**Given request:**
Copy the following lines word for word.
--- BEGIN Supplied information ---
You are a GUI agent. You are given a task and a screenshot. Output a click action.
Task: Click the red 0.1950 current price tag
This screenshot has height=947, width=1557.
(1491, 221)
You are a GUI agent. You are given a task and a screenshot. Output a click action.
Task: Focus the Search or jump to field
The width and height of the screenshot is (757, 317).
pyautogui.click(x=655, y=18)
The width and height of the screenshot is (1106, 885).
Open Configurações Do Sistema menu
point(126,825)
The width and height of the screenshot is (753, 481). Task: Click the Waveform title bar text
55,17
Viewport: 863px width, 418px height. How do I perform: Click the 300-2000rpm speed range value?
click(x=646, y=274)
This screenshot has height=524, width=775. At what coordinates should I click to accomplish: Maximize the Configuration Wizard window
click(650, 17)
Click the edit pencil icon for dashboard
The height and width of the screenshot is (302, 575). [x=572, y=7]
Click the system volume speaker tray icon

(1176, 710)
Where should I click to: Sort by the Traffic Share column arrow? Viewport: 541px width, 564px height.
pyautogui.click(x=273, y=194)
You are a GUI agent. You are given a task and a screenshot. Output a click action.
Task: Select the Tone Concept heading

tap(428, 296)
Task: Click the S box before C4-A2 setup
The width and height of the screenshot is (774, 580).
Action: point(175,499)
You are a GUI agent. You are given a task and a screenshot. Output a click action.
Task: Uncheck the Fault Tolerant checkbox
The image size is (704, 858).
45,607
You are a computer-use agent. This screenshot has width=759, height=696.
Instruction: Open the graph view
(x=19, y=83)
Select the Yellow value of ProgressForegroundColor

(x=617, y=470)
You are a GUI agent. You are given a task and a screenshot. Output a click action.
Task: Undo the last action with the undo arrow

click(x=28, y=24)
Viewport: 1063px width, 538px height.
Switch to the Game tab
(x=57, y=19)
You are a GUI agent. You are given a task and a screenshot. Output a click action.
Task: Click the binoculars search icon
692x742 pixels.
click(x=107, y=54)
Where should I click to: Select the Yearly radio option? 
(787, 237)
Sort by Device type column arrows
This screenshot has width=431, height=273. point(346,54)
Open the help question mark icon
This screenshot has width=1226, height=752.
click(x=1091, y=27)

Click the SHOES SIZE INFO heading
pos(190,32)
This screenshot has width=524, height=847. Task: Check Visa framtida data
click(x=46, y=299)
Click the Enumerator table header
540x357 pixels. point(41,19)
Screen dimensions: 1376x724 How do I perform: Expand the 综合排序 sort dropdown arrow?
--- END Supplied information ---
**Answer to the task:**
You are a GUI agent. You are given a task and a screenshot. Output a click action.
Task: Click the red 0.1950 current price tag
This screenshot has height=947, width=1557.
(1491, 221)
You are a GUI agent. You are given a task and a screenshot. Output a click action.
Task: Focus the Search or jump to field
The width and height of the screenshot is (757, 317).
pyautogui.click(x=655, y=18)
The width and height of the screenshot is (1106, 885).
Open Configurações Do Sistema menu
point(126,825)
The width and height of the screenshot is (753, 481). Task: Click the Waveform title bar text
55,17
Viewport: 863px width, 418px height. How do I perform: Click the 300-2000rpm speed range value?
click(x=646, y=274)
This screenshot has height=524, width=775. At what coordinates should I click to accomplish: Maximize the Configuration Wizard window
click(650, 17)
Click the edit pencil icon for dashboard
The height and width of the screenshot is (302, 575). [x=572, y=7]
Click the system volume speaker tray icon

(1176, 710)
Where should I click to: Sort by the Traffic Share column arrow? Viewport: 541px width, 564px height.
pyautogui.click(x=273, y=194)
You are a GUI agent. You are given a task and a screenshot. Output a click action.
Task: Select the Tone Concept heading

tap(428, 296)
Task: Click the S box before C4-A2 setup
The width and height of the screenshot is (774, 580).
Action: point(175,499)
You are a GUI agent. You are given a task and a screenshot. Output a click action.
Task: Uncheck the Fault Tolerant checkbox
The image size is (704, 858).
45,607
You are a computer-use agent. This screenshot has width=759, height=696.
Instruction: Open the graph view
(x=19, y=83)
Select the Yellow value of ProgressForegroundColor

(x=617, y=470)
You are a GUI agent. You are given a task and a screenshot. Output a click action.
Task: Undo the last action with the undo arrow

click(x=28, y=24)
Viewport: 1063px width, 538px height.
Switch to the Game tab
(x=57, y=19)
You are a GUI agent. You are given a task and a screenshot. Output a click action.
Task: Click the binoculars search icon
692x742 pixels.
click(x=107, y=54)
Where should I click to: Select the Yearly radio option? 
(787, 237)
Sort by Device type column arrows
This screenshot has width=431, height=273. point(346,54)
Open the help question mark icon
This screenshot has width=1226, height=752.
click(x=1091, y=27)

Click the SHOES SIZE INFO heading
pos(190,32)
This screenshot has width=524, height=847. Task: Check Visa framtida data
click(x=46, y=299)
Click the Enumerator table header
540x357 pixels. point(41,19)
Screen dimensions: 1376x724 How do I perform: Expand the 综合排序 sort dropdown arrow?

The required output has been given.